Los reconocimientos

El restaurante Leo, de Leonor Espinosa (Sincé, 1963), fue incluido por primera vez, en el listado ”50 Best” en 2019 (puesto 49) de la prestigiosa revista Conde Nash Traveller. Este es un listado que califica a los mejores restaurantes en el mundo. 

Esto no debe sorprendernos, porque desde hace varios años el Restaurante Leo ha estado dentro de los mejores restaurantes de latinoamérica y había sido catalogado por la misma revista en 2007, en el puesto 82 y en el 99 en 2017. Y para redondear esta catarata de reconocimientos más recientes, Leo fue destacada como la mejor cocinera de latinoamérica en el 2017. Pero hay algo por lo que se le conoce menos, pero de lo que se siente muy orgullosa: de su labor social.

La labor social de Leo Espinosa ha sido fundamental para el desarrollo de comunidades afrocolombianas, indígenas y raizales. Foto Funleo

Sabor colombiano

Desde sus inicios en 2004 en su restaurante Leo Cocina y Cava, la ahora reconocida chef, se propuso reivindicar el sabor y la variedad de los platos colombianos, mostrándonos las posibilidades y los alcances que tiene nuestra cocina.

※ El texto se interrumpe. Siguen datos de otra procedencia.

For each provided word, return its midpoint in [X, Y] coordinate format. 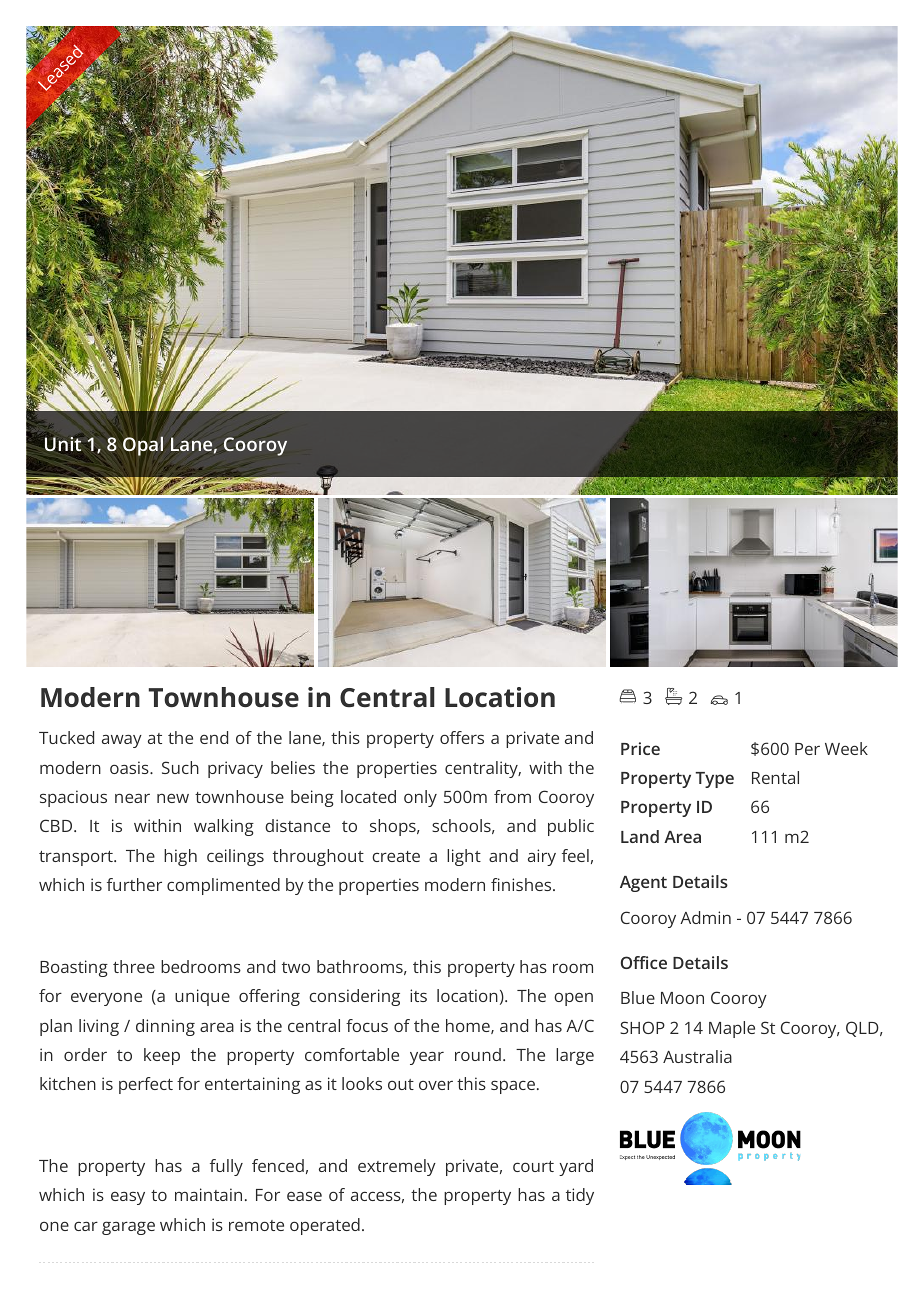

Leonor Espinosa De la Ossa, de 57 años, nació en Sincé, Sucre, es la segunda de seis hermanos, y desde los tres añitos se crió en Cartagena, en donde aprendió a ver la vida de otra manera, a la manera Caribe, con el “sabor” que la gente del Caribe le pone a todo lo que hace, con el ritmo y la cadencia que tienen cuando se entregan al baile, a la rumba, que es la forma en que se vive en la costa norte de Colombia. Es toda una vivencia sensorial.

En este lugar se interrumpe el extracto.